-- begin RECORDED DATA --

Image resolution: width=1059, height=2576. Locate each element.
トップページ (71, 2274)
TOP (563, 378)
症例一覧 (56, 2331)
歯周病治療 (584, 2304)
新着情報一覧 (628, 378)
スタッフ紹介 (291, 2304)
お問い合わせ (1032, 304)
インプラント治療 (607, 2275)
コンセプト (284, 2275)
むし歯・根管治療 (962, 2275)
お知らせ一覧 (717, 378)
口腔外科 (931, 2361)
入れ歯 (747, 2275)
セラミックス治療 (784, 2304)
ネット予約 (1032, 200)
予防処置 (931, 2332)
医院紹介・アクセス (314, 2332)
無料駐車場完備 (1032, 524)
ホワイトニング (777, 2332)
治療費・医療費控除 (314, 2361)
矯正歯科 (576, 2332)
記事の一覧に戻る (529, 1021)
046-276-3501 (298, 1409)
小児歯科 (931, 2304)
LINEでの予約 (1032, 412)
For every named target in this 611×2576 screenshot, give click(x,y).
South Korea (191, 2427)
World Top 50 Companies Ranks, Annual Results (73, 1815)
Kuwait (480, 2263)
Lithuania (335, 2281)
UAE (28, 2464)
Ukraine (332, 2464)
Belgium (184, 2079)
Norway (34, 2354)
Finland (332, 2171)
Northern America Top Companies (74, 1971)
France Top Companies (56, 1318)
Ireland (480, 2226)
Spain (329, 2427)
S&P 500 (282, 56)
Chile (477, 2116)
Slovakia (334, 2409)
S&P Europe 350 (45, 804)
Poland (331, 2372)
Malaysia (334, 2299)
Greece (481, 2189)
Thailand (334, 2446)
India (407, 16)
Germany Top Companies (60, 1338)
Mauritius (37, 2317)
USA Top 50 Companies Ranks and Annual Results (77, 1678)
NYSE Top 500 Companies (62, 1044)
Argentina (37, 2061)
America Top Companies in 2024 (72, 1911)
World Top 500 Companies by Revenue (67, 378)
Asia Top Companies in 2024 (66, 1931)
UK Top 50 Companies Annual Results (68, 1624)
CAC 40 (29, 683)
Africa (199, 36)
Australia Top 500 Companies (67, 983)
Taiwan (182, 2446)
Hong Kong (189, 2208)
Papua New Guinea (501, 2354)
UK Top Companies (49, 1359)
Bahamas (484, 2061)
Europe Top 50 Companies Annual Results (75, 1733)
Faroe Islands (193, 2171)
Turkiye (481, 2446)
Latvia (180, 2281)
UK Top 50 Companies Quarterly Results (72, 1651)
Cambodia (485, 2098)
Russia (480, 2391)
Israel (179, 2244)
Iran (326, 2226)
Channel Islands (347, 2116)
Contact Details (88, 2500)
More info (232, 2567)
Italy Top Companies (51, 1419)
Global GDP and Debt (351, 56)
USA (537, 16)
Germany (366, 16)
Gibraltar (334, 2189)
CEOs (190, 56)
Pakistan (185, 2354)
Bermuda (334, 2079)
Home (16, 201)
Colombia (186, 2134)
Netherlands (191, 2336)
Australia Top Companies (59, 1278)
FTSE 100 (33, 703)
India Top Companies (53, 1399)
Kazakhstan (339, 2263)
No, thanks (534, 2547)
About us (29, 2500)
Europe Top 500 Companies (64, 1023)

-- end RECORDED DATA --

Copy every line of the records above word for word.

Image resolution: width=1059, height=2576. Locate each element.
トップページ (71, 2274)
TOP (563, 378)
症例一覧 (56, 2331)
歯周病治療 (584, 2304)
新着情報一覧 (628, 378)
スタッフ紹介 (291, 2304)
お問い合わせ (1032, 304)
インプラント治療 (607, 2275)
コンセプト (284, 2275)
むし歯・根管治療 (962, 2275)
お知らせ一覧 (717, 378)
口腔外科 (931, 2361)
入れ歯 (747, 2275)
セラミックス治療 (784, 2304)
ネット予約 (1032, 200)
予防処置 (931, 2332)
医院紹介・アクセス (314, 2332)
無料駐車場完備 (1032, 524)
ホワイトニング (777, 2332)
治療費・医療費控除 (314, 2361)
矯正歯科 (576, 2332)
記事の一覧に戻る (529, 1021)
046-276-3501 (298, 1409)
小児歯科 (931, 2304)
LINEでの予約 (1032, 412)
For every named target in this 611×2576 screenshot, give click(x,y).
South Korea (191, 2427)
World Top 50 Companies Ranks, Annual Results (73, 1815)
Kuwait (480, 2263)
Lithuania (335, 2281)
UAE (28, 2464)
Ukraine (332, 2464)
Belgium (184, 2079)
Norway (34, 2354)
Finland (332, 2171)
Northern America Top Companies (74, 1971)
France Top Companies (56, 1318)
Ireland (480, 2226)
Spain (329, 2427)
S&P 500 (282, 56)
Chile (477, 2116)
Slovakia (334, 2409)
S&P Europe 350 (45, 804)
Poland (331, 2372)
Malaysia (334, 2299)
Greece (481, 2189)
Thailand (334, 2446)
India (407, 16)
Germany Top Companies (60, 1338)
Mauritius (37, 2317)
USA Top 50 Companies Ranks and Annual Results (77, 1678)
NYSE Top 500 Companies (62, 1044)
Argentina (37, 2061)
America Top Companies in 2024 (72, 1911)
World Top 500 Companies by Revenue (67, 378)
Asia Top Companies in 2024 (66, 1931)
UK Top 50 Companies Annual Results (68, 1624)
CAC 40 (29, 683)
Africa (199, 36)
Australia Top 500 Companies (67, 983)
Taiwan (182, 2446)
Hong Kong (189, 2208)
Papua New Guinea (501, 2354)
UK Top Companies (49, 1359)
Bahamas (484, 2061)
Europe Top 50 Companies Annual Results (75, 1733)
Faroe Islands (193, 2171)
Turkiye (481, 2446)
Latvia (180, 2281)
UK Top 50 Companies Quarterly Results (72, 1651)
Cambodia (485, 2098)
Russia (480, 2391)
Israel (179, 2244)
Iran (326, 2226)
Channel Islands (347, 2116)
Contact Details (88, 2500)
More info (232, 2567)
Italy Top Companies (51, 1419)
Global GDP and Debt (351, 56)
USA (537, 16)
Germany (366, 16)
Gibraltar (334, 2189)
CEOs (190, 56)
Pakistan (185, 2354)
Bermuda (334, 2079)
Home (16, 201)
Colombia (186, 2134)
Netherlands (191, 2336)
Australia Top Companies (59, 1278)
FTSE 100 (33, 703)
India Top Companies (53, 1399)
Kazakhstan (339, 2263)
No, thanks (534, 2547)
About us (29, 2500)
Europe Top 500 Companies (64, 1023)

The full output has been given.